WORK ORDER »
Which lines hold the word "agent"? Copy each of them from the material.
___ INPUT ___
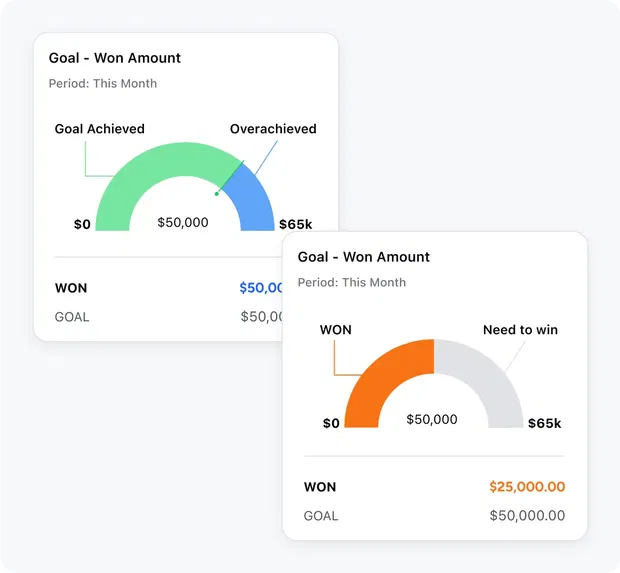Image resolution: width=620 pixels, height=573 pixels.
Task: Click the Goal Achieved label
Action: point(100,129)
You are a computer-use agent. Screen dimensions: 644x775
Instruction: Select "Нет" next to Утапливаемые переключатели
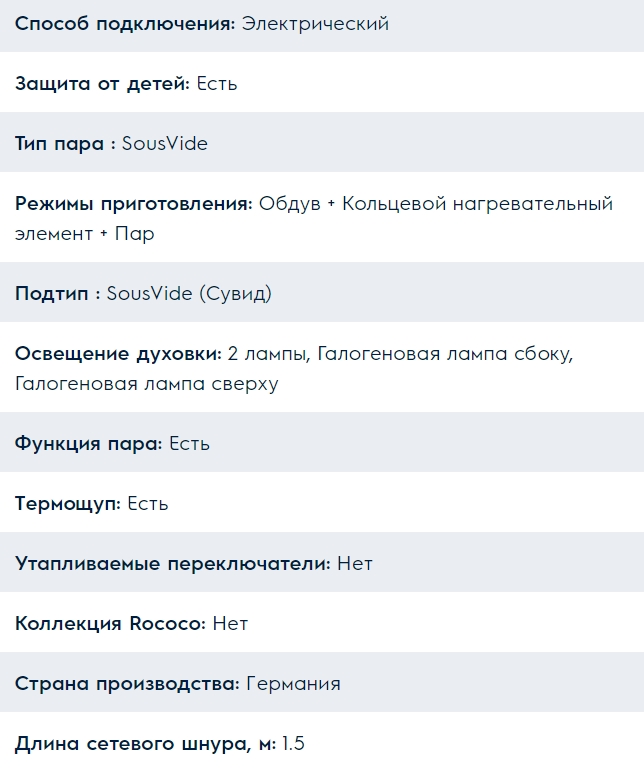355,564
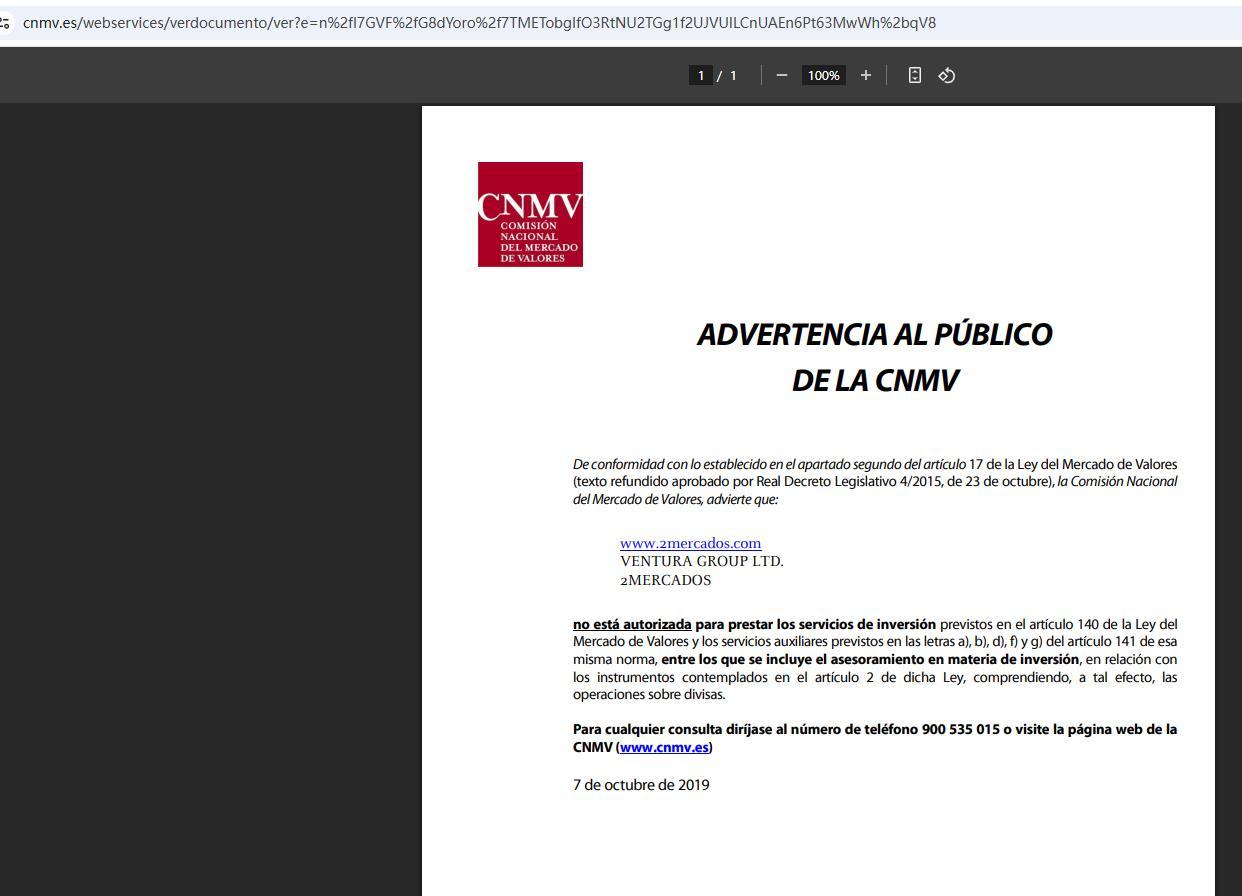
Task: Select the current page number field
Action: pyautogui.click(x=701, y=75)
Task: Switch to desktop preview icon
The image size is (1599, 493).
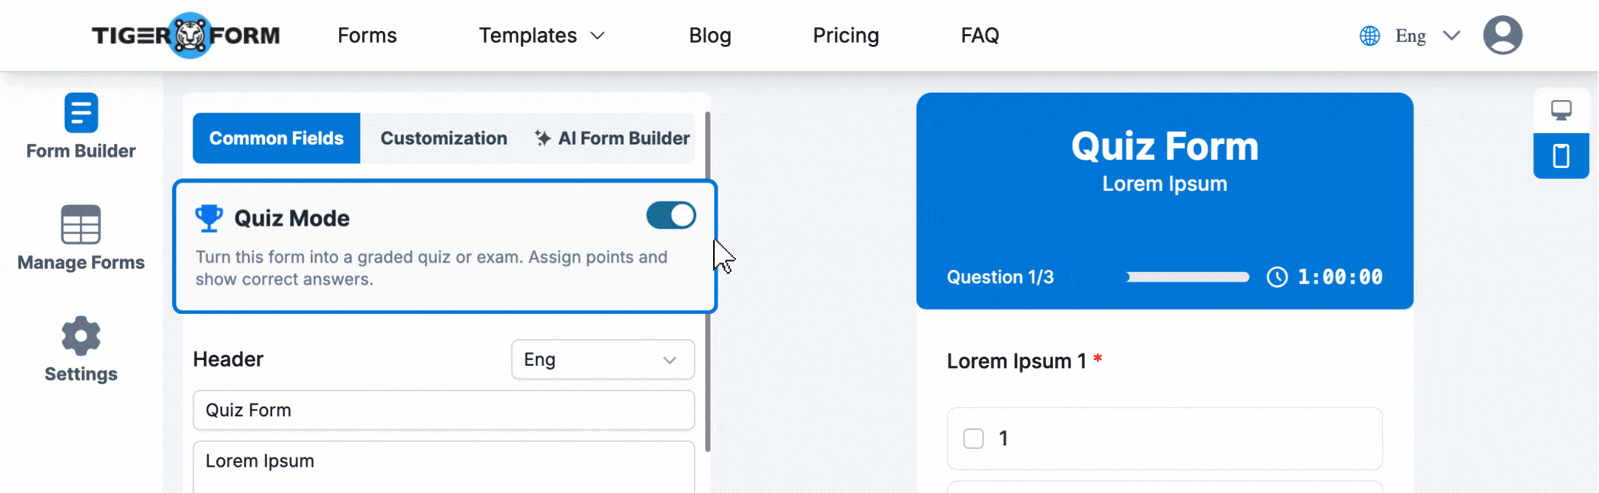Action: coord(1561,110)
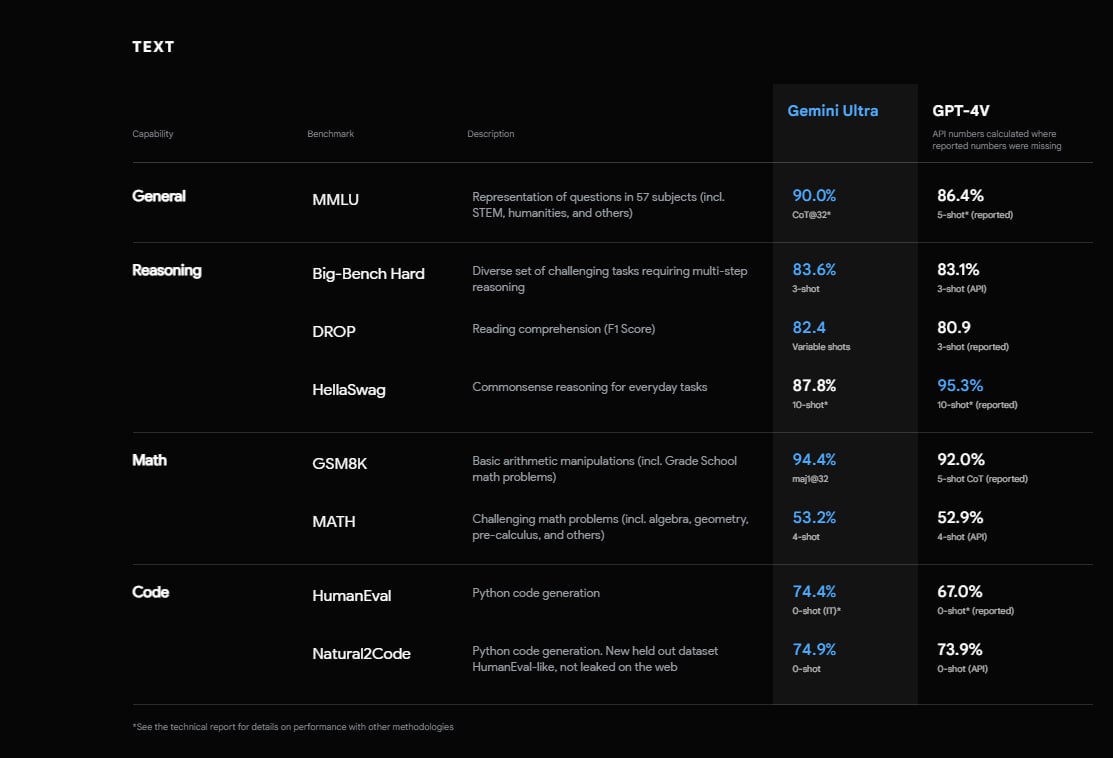Click the Big-Bench Hard benchmark label
The width and height of the screenshot is (1113, 758).
click(368, 274)
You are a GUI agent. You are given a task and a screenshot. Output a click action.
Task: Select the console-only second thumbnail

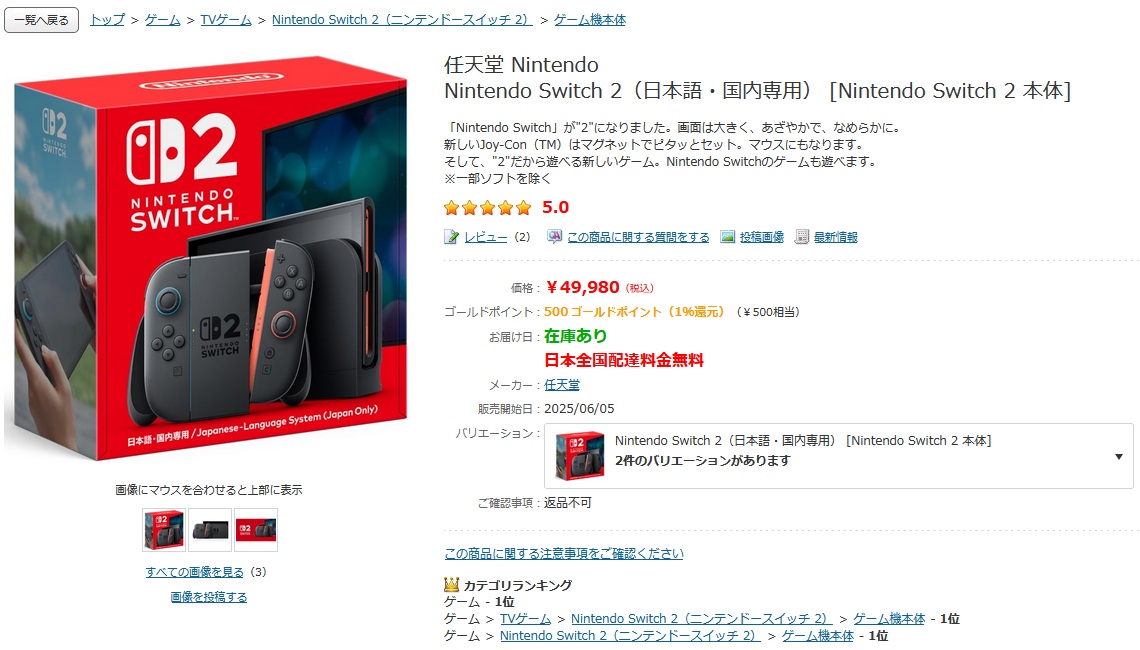(x=210, y=529)
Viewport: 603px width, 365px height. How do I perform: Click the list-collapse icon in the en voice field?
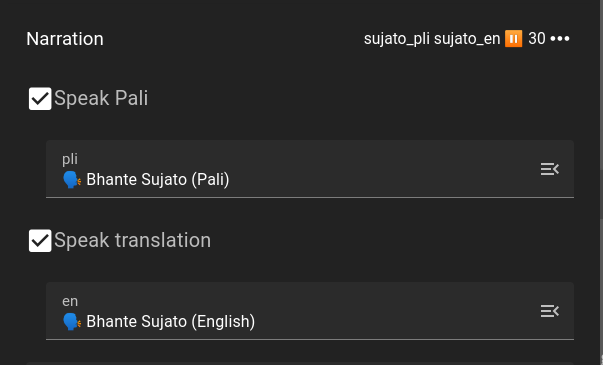[550, 311]
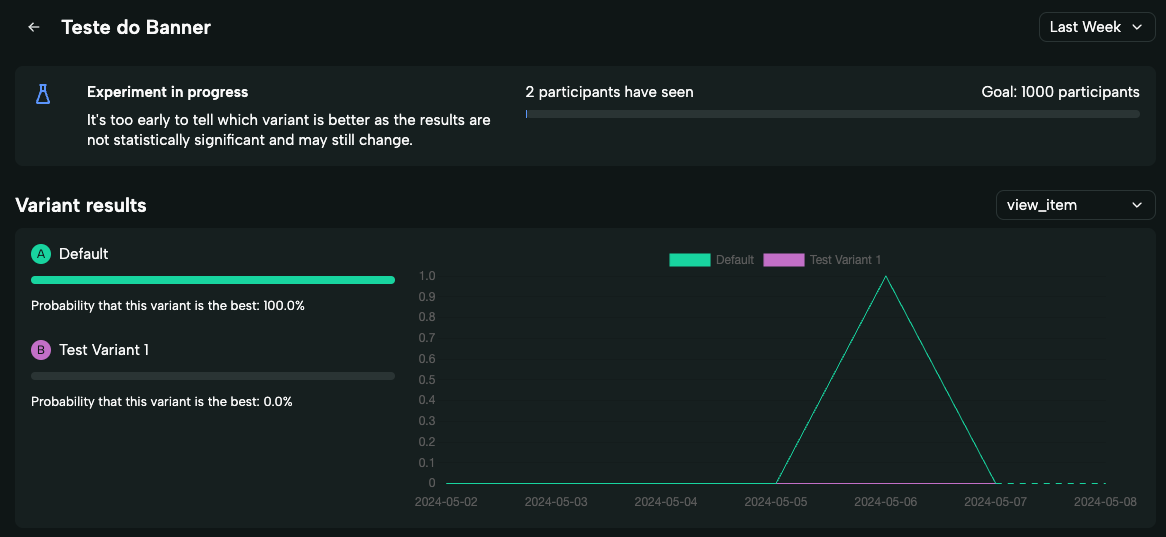Click the experiment flask icon
The image size is (1166, 537).
coord(42,94)
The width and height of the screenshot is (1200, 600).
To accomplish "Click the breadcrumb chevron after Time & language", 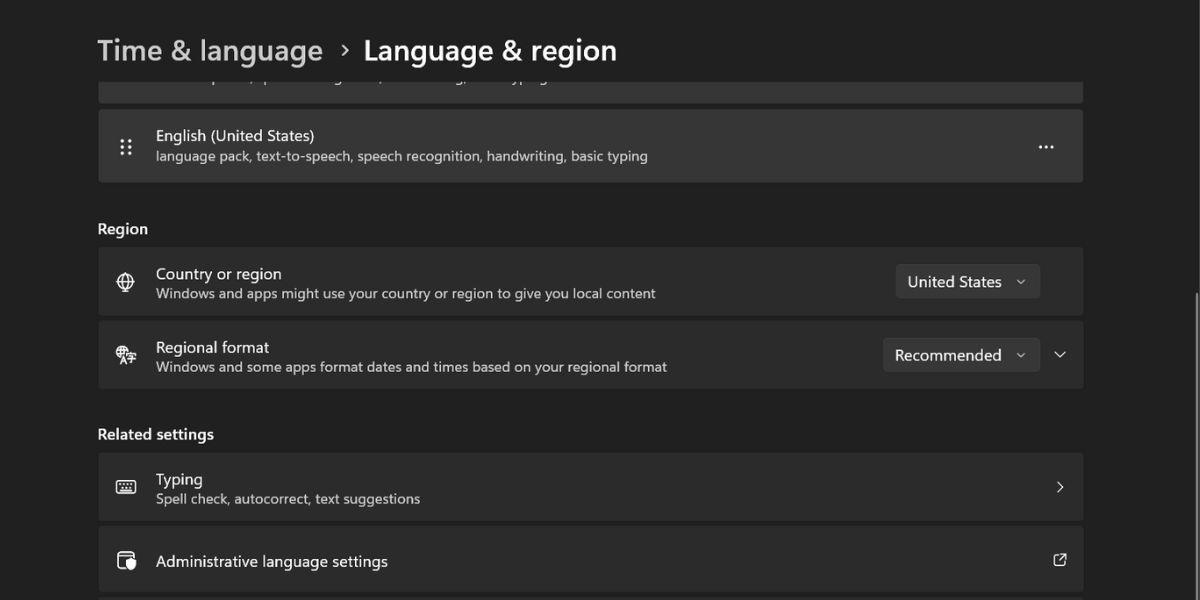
___
WRITTEN ANSWER »
You are a computer-use agent. Screen dimensions: 644x775
You are a GUI agent. You are given a task and a screenshot. Output a click action.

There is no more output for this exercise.